>> Begin

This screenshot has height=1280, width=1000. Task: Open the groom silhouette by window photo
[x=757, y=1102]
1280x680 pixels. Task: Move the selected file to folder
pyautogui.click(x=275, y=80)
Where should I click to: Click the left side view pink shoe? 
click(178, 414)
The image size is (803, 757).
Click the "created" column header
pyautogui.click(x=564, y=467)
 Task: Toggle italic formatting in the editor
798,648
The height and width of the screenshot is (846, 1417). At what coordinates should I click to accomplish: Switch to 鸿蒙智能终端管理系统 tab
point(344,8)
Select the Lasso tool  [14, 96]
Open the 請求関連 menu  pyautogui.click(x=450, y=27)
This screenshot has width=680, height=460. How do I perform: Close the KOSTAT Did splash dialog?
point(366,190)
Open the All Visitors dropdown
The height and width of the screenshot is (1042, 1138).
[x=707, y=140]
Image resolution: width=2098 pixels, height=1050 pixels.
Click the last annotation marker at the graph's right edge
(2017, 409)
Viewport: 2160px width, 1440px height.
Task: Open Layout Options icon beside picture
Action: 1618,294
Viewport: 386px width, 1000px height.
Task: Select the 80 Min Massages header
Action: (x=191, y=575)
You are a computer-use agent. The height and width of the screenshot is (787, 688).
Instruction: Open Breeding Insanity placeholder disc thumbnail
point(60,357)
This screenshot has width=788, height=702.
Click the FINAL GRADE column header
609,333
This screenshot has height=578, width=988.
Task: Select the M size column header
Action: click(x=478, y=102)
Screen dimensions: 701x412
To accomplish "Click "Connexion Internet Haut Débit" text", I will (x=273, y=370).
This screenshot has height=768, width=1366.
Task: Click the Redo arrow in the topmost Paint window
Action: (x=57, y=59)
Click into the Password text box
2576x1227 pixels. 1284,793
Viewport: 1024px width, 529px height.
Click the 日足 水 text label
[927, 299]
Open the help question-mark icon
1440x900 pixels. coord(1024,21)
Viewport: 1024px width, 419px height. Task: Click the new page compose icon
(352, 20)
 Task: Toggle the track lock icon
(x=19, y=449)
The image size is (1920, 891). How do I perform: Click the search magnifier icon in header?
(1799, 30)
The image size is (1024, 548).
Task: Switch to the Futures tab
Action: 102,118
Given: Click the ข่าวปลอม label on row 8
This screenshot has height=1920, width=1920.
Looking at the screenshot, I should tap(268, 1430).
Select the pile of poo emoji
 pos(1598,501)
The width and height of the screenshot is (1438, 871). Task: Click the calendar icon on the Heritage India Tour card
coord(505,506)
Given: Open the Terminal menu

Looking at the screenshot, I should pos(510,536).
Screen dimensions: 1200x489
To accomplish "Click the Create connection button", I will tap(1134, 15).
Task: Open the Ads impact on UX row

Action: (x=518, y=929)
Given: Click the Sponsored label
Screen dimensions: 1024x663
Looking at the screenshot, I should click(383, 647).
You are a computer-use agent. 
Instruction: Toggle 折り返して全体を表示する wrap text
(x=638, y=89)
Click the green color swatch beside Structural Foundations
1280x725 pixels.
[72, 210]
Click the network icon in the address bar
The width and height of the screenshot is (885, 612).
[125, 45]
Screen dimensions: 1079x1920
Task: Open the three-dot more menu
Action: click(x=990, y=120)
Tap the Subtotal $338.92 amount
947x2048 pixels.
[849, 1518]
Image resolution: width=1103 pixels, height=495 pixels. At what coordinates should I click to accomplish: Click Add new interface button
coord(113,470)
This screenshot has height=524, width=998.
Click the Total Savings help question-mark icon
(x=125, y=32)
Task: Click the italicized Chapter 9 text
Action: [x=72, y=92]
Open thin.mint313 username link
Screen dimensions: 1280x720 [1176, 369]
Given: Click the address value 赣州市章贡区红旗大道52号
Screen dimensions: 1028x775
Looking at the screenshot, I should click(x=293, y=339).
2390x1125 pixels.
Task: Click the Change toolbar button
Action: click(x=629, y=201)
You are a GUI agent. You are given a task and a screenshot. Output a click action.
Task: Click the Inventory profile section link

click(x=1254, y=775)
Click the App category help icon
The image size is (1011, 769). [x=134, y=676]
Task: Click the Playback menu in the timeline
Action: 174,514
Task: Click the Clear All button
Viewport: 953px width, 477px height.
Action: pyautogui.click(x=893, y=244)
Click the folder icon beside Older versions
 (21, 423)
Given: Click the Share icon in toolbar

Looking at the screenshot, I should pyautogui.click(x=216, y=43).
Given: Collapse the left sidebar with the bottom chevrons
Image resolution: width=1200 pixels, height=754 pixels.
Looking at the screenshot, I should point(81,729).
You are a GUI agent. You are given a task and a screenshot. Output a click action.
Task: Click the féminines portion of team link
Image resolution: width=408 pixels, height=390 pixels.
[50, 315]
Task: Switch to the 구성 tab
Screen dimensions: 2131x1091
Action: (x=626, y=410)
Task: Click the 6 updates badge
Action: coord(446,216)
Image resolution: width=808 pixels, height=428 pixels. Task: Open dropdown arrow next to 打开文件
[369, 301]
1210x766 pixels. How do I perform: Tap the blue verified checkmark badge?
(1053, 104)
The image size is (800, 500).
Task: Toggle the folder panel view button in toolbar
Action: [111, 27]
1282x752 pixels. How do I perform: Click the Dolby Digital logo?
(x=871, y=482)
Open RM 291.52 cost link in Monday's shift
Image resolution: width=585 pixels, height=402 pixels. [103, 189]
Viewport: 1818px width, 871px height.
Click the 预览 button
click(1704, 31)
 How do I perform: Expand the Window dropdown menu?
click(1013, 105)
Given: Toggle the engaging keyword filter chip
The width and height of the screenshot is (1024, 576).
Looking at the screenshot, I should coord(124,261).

>> End

AIM OF THE EXERCISE - Copy out every one of the entries above, line for line, with no changes.

REPLY -
This screenshot has height=1280, width=1000. Task: Open the groom silhouette by window photo
[x=757, y=1102]
1280x680 pixels. Task: Move the selected file to folder
pyautogui.click(x=275, y=80)
Where should I click to: Click the left side view pink shoe? 
click(178, 414)
The image size is (803, 757).
Click the "created" column header
pyautogui.click(x=564, y=467)
 Task: Toggle italic formatting in the editor
798,648
The height and width of the screenshot is (846, 1417). At what coordinates should I click to accomplish: Switch to 鸿蒙智能终端管理系统 tab
point(344,8)
Select the Lasso tool  [14, 96]
Open the 請求関連 menu  pyautogui.click(x=450, y=27)
This screenshot has width=680, height=460. How do I perform: Close the KOSTAT Did splash dialog?
point(366,190)
Open the All Visitors dropdown
The height and width of the screenshot is (1042, 1138).
[x=707, y=140]
Image resolution: width=2098 pixels, height=1050 pixels.
Click the last annotation marker at the graph's right edge
(2017, 409)
Viewport: 2160px width, 1440px height.
Task: Open Layout Options icon beside picture
Action: 1618,294
Viewport: 386px width, 1000px height.
Task: Select the 80 Min Massages header
Action: (x=191, y=575)
You are a computer-use agent. The height and width of the screenshot is (787, 688).
Instruction: Open Breeding Insanity placeholder disc thumbnail
point(60,357)
This screenshot has width=788, height=702.
Click the FINAL GRADE column header
609,333
This screenshot has height=578, width=988.
Task: Select the M size column header
Action: click(x=478, y=102)
Screen dimensions: 701x412
To accomplish "Click "Connexion Internet Haut Débit" text", I will (x=273, y=370).
This screenshot has height=768, width=1366.
Task: Click the Redo arrow in the topmost Paint window
Action: (x=57, y=59)
Click into the Password text box
2576x1227 pixels. 1284,793
Viewport: 1024px width, 529px height.
Click the 日足 水 text label
[927, 299]
Open the help question-mark icon
1440x900 pixels. coord(1024,21)
Viewport: 1024px width, 419px height. Task: Click the new page compose icon
(352, 20)
 Task: Toggle the track lock icon
(x=19, y=449)
The image size is (1920, 891). How do I perform: Click the search magnifier icon in header?
(1799, 30)
The image size is (1024, 548).
Task: Switch to the Futures tab
Action: 102,118
Given: Click the ข่าวปลอม label on row 8
This screenshot has height=1920, width=1920.
Looking at the screenshot, I should tap(268, 1430).
Select the pile of poo emoji
 pos(1598,501)
The width and height of the screenshot is (1438, 871). Task: Click the calendar icon on the Heritage India Tour card
coord(505,506)
Given: Open the Terminal menu

Looking at the screenshot, I should pos(510,536).
Screen dimensions: 1200x489
To accomplish "Click the Create connection button", I will tap(1134, 15).
Task: Open the Ads impact on UX row

Action: (x=518, y=929)
Given: Click the Sponsored label
Screen dimensions: 1024x663
Looking at the screenshot, I should click(383, 647).
You are a computer-use agent. 
Instruction: Toggle 折り返して全体を表示する wrap text
(x=638, y=89)
Click the green color swatch beside Structural Foundations
1280x725 pixels.
[72, 210]
Click the network icon in the address bar
The width and height of the screenshot is (885, 612).
[125, 45]
Screen dimensions: 1079x1920
Task: Open the three-dot more menu
Action: click(x=990, y=120)
Tap the Subtotal $338.92 amount
947x2048 pixels.
[849, 1518]
Image resolution: width=1103 pixels, height=495 pixels. At what coordinates should I click to accomplish: Click Add new interface button
coord(113,470)
This screenshot has height=524, width=998.
Click the Total Savings help question-mark icon
(x=125, y=32)
Task: Click the italicized Chapter 9 text
Action: [x=72, y=92]
Open thin.mint313 username link
Screen dimensions: 1280x720 [1176, 369]
Given: Click the address value 赣州市章贡区红旗大道52号
Screen dimensions: 1028x775
Looking at the screenshot, I should click(x=293, y=339).
2390x1125 pixels.
Task: Click the Change toolbar button
Action: click(x=629, y=201)
You are a GUI agent. You are given a task and a screenshot. Output a click action.
Task: Click the Inventory profile section link

click(x=1254, y=775)
Click the App category help icon
The image size is (1011, 769). [x=134, y=676]
Task: Click the Playback menu in the timeline
Action: 174,514
Task: Click the Clear All button
Viewport: 953px width, 477px height.
Action: pyautogui.click(x=893, y=244)
Click the folder icon beside Older versions
 (21, 423)
Given: Click the Share icon in toolbar

Looking at the screenshot, I should pyautogui.click(x=216, y=43).
Given: Collapse the left sidebar with the bottom chevrons
Image resolution: width=1200 pixels, height=754 pixels.
Looking at the screenshot, I should point(81,729).
You are a GUI agent. You are given a task and a screenshot. Output a click action.
Task: Click the féminines portion of team link
Image resolution: width=408 pixels, height=390 pixels.
[50, 315]
Task: Switch to the 구성 tab
Screen dimensions: 2131x1091
Action: (x=626, y=410)
Task: Click the 6 updates badge
Action: coord(446,216)
Image resolution: width=808 pixels, height=428 pixels. Task: Open dropdown arrow next to 打开文件
[369, 301]
1210x766 pixels. How do I perform: Tap the blue verified checkmark badge?
(1053, 104)
The image size is (800, 500).
Task: Toggle the folder panel view button in toolbar
Action: [111, 27]
1282x752 pixels. How do I perform: Click the Dolby Digital logo?
(x=871, y=482)
Open RM 291.52 cost link in Monday's shift
Image resolution: width=585 pixels, height=402 pixels. [103, 189]
Viewport: 1818px width, 871px height.
Click the 预览 button
click(1704, 31)
 How do I perform: Expand the Window dropdown menu?
click(1013, 105)
Given: Toggle the engaging keyword filter chip
The width and height of the screenshot is (1024, 576).
Looking at the screenshot, I should coord(124,261).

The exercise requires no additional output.